Positron emission tomography for diagnosis of Alzheimer's disease and vascular dementia.

In mild or atypical cases of Alzheimer's disease (AD) the differential diagnosis to other dementing diseases, such as vascular dementia (VD), may pose a difficult problem. Beside computed tomography (CT) and magnetic resonance imaging (MRI), functional neuroimaging by positron emission tomography (PET) support the clinical diagnosis by visualizing cerebral function. PET of 18F-2-fluoro-2-deoxy-D-glucose (FDG) for measurement of regional cerebral glucose metabolism (rCMRGl) has shown a typical metabolic pattern in patients with probable AD: hypometabolism in temporoparietal and frontal association areas, but relative recessing of primary cortical areas, basal ganglia and cerebellum. In VD a different pattern is seen. It consists of scattered areas with reduction of rCMRGl typically extending over cortical and subcortical structures. Severity of dementia is correlated with rCMRGl reduction in the temporoparietal association cortex, irrespective of the cause of dementia. Also the total volume of hypometabolic regions is related to severity of dementia but did not differ between AD and VD, even in patients with small lacunar infarction.

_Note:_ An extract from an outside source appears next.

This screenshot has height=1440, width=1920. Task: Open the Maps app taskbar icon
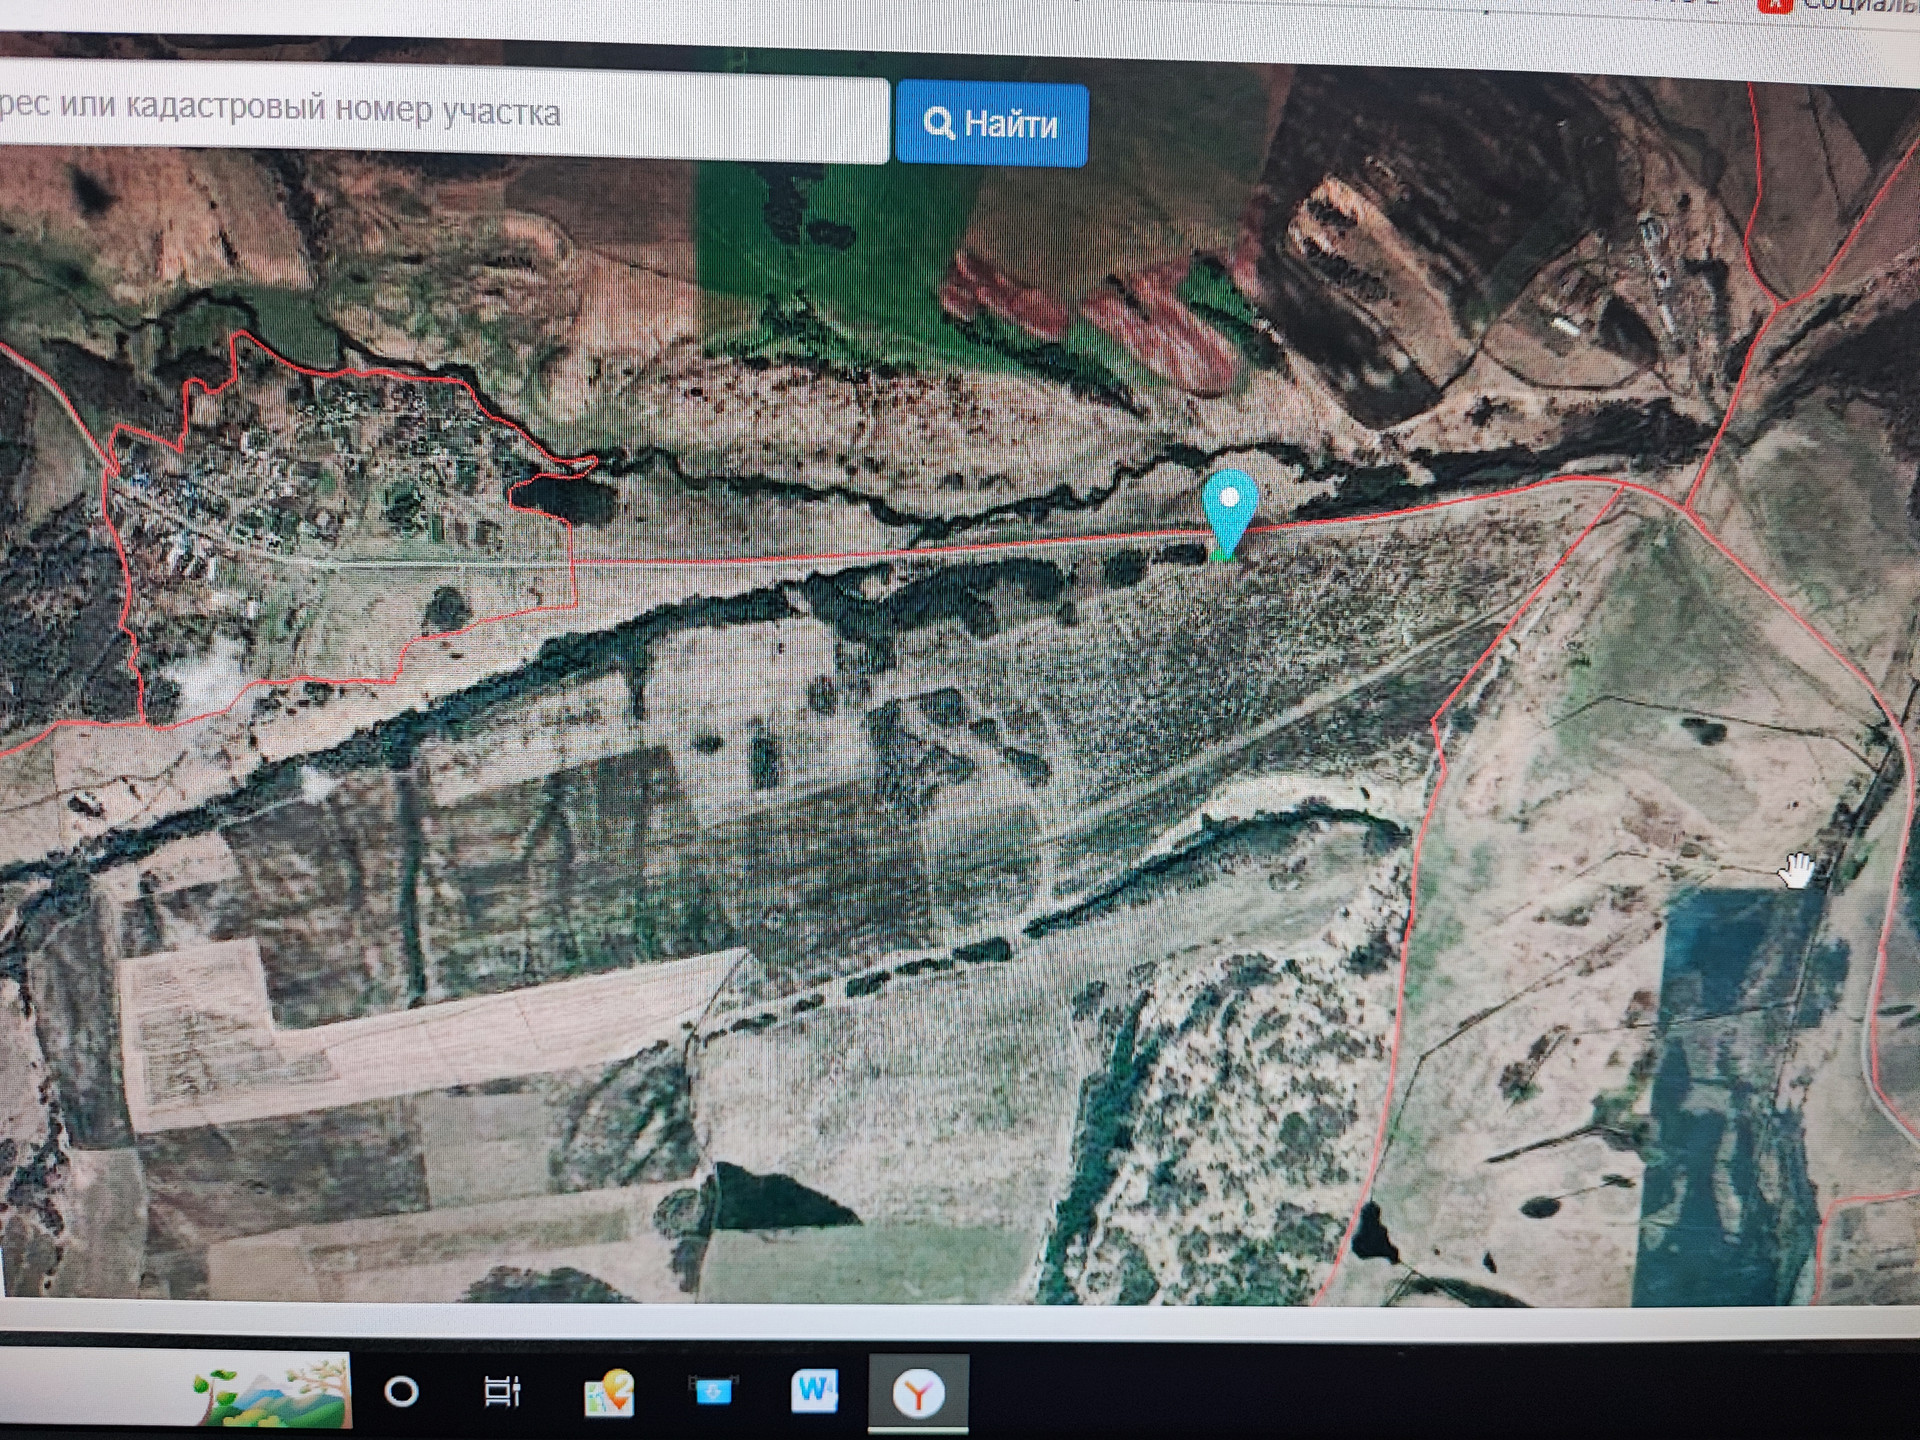point(608,1392)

This indicates that the total volume of functional tissue loss is more important since it also includes the effects of incompletely infarcted tissue and morphologically intact but deafferented cortex. The characteristic metabolic pattern has a high diagnostic accuracy for the discrimination between probable AD, normals and VD, even in patients with mild cognitive impairment. Under clinical and therapeutic aspects the analysis of longitudinal changes of rCMRGl has shown that neuropsychological and metabolic changes are closely related in both, AD and VD.